The Percentile distribution is a non-parametric distribution defined by a set of quantiles at specified percentile values. This distribution is useful for representing empirical distributions or elicited expert knowledge when only percentile information is available. The distribution uses linear interpolation between percentiles and can be used to approximate complex distributions that may not have simple parametric forms.

dist_percentile(x, percentile)

Arguments

x

A list of values

percentile

A list of percentiles

Details

We recommend reading this documentation on pkgdown which renders math nicely. https://pkg.mitchelloharawild.com/distributional/reference/dist_percentile.html

In the following, let \(X\) be a Percentile random variable defined by values \(x_1, x_2, \ldots, x_n\) at percentiles \(p_1, p_2, \ldots, p_n\) where \(0 \le p_i \le 100\).

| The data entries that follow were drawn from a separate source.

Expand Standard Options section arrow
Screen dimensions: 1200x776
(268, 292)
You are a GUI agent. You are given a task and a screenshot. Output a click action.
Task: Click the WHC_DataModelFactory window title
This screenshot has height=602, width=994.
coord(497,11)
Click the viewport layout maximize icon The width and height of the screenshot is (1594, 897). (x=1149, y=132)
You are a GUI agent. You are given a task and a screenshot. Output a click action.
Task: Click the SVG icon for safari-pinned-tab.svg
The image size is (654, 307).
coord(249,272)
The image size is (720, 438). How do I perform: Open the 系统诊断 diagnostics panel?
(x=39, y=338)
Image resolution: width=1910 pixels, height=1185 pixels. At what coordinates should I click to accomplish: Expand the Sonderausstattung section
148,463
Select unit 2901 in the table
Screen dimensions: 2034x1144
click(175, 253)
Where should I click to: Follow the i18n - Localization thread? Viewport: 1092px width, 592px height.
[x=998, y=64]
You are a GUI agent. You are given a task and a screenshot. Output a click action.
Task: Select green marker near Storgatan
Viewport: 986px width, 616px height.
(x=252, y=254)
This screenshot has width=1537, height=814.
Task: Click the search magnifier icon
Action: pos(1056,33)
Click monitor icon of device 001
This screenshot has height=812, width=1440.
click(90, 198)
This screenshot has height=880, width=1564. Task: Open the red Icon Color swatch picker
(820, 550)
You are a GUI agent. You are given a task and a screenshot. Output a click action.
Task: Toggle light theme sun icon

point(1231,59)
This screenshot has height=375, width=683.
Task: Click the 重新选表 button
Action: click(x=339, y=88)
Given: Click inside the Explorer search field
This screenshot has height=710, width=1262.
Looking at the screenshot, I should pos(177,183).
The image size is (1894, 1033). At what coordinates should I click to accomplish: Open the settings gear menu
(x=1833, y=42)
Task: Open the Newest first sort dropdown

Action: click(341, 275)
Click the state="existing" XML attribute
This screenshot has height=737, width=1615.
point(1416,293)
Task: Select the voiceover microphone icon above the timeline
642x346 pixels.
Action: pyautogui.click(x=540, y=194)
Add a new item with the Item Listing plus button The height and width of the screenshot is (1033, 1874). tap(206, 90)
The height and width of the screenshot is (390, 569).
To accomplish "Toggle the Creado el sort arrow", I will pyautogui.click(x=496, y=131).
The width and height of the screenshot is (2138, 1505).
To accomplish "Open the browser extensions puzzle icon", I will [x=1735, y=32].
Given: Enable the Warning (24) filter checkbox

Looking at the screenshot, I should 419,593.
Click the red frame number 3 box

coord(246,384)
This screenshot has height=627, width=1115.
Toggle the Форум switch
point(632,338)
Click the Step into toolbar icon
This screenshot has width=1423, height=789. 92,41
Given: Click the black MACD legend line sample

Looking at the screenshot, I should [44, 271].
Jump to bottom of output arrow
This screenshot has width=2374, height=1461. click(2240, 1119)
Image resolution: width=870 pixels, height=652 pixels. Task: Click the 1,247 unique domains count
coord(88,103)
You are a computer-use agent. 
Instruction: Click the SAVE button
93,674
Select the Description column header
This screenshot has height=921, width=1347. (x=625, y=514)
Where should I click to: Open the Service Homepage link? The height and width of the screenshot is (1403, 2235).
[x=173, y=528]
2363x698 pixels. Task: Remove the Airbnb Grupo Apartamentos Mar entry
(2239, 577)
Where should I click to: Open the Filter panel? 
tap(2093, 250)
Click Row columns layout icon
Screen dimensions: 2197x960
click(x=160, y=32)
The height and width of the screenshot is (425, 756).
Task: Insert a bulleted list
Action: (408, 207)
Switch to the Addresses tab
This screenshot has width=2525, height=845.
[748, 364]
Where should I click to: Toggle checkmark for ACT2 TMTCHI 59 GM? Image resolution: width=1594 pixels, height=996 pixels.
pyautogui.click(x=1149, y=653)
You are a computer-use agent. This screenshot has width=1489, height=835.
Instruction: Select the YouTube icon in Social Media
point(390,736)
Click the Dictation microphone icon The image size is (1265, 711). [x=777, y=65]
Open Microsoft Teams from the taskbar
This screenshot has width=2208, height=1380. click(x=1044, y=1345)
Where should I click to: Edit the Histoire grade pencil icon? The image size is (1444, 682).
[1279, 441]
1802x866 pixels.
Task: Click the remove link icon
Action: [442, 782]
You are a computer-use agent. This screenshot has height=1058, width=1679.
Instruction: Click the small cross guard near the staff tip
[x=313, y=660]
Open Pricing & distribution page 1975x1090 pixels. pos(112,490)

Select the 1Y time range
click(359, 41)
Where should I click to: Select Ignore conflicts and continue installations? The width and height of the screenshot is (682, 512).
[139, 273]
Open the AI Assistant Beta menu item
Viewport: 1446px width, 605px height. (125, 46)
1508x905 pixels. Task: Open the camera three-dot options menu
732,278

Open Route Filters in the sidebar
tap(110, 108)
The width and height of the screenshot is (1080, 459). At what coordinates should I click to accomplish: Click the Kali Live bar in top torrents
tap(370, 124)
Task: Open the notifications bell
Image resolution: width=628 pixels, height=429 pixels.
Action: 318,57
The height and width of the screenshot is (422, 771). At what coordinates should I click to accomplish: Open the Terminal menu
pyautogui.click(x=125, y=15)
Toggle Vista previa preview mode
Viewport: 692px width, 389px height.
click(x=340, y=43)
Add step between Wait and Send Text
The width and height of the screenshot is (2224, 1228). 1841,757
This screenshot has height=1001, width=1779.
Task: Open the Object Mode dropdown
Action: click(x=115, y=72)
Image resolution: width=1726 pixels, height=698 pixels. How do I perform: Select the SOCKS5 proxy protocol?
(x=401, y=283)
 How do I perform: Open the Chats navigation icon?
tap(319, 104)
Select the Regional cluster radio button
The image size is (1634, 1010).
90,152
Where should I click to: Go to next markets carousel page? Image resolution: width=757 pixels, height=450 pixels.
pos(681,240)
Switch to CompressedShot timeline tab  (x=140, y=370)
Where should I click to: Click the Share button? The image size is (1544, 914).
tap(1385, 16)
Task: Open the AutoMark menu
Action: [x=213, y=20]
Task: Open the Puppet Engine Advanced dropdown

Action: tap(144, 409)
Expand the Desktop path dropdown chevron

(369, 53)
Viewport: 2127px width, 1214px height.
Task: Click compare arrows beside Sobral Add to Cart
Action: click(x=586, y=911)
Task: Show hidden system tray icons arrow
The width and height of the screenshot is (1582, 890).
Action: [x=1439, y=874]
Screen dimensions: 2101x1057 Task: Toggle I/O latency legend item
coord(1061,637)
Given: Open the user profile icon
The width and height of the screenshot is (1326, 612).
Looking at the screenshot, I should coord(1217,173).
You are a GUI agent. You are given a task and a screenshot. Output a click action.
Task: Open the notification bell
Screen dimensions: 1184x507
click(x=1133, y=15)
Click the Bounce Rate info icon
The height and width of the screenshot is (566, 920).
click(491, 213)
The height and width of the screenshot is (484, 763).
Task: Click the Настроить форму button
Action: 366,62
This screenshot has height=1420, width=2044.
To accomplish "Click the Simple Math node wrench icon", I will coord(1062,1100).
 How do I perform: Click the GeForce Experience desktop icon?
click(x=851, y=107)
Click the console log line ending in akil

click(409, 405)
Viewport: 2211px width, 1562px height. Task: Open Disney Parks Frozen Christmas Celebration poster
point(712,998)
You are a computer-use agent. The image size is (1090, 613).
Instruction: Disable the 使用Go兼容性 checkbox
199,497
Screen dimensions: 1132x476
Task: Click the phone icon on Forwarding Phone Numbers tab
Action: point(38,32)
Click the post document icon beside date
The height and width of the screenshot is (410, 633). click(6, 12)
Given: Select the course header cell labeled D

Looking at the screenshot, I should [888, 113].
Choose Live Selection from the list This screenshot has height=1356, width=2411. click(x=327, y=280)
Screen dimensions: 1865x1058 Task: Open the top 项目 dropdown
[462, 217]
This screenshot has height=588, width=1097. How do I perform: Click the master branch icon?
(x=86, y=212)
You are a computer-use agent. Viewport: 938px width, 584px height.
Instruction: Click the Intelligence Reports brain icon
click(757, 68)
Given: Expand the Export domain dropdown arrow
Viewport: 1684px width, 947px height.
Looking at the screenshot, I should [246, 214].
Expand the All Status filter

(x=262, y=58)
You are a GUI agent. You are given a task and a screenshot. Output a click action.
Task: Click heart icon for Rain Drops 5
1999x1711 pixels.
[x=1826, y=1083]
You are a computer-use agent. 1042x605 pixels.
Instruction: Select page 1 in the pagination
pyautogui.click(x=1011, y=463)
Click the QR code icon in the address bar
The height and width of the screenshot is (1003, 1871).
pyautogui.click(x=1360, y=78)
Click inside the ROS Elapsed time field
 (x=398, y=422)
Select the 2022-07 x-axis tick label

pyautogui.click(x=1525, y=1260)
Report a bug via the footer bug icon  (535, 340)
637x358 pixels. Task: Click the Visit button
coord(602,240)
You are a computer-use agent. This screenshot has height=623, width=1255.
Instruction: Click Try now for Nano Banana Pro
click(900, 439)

Support: \([\min(x_i), \max(x_i)]\) if \(\min(p_i) > 0\) or \(\max(p_i) < 100\), otherwise support is approximated from the specified percentiles.

Mean: Approximated numerically using spline interpolation and numerical integration:

$$ E(X) \approx \int_0^1 Q(u) du $$

where \(Q(u)\) is a spline function interpolating the percentile values.

Variance: Approximated numerically.

Probability density function (p.d.f): Approximated numerically using kernel density estimation from generated samples.

Cumulative distribution function (c.d.f): Defined by linear interpolation:

$$ F(t) = \begin{cases} p_1/100 & \text{if } t < x_1 \\ p_i/100 + \frac{(t - x_i)(p_{i+1} - p_i)}{100(x_{i+1} - x_i)} & \text{if } x_i \le t < x_{i+1} \\ p_n/100 & \text{if } t \ge x_n \end{cases} $$

Quantile function: Defined by linear interpolation:

$$ Q(u) = x_i + \frac{(100u - p_i)(x_{i+1} - x_i)}{p_{i+1} - p_i} $$

for \(p_i/100 \le u \le p_{i+1}/100\).

Examples

dist <- dist_normal()
percentiles <- seq(0.01, 0.99, by = 0.01)
x <- vapply(percentiles, quantile, double(1L), x = dist)
dist_percentile(list(x), list(percentiles*100))
#> <distribution[1]>
#> [1] percentile[99]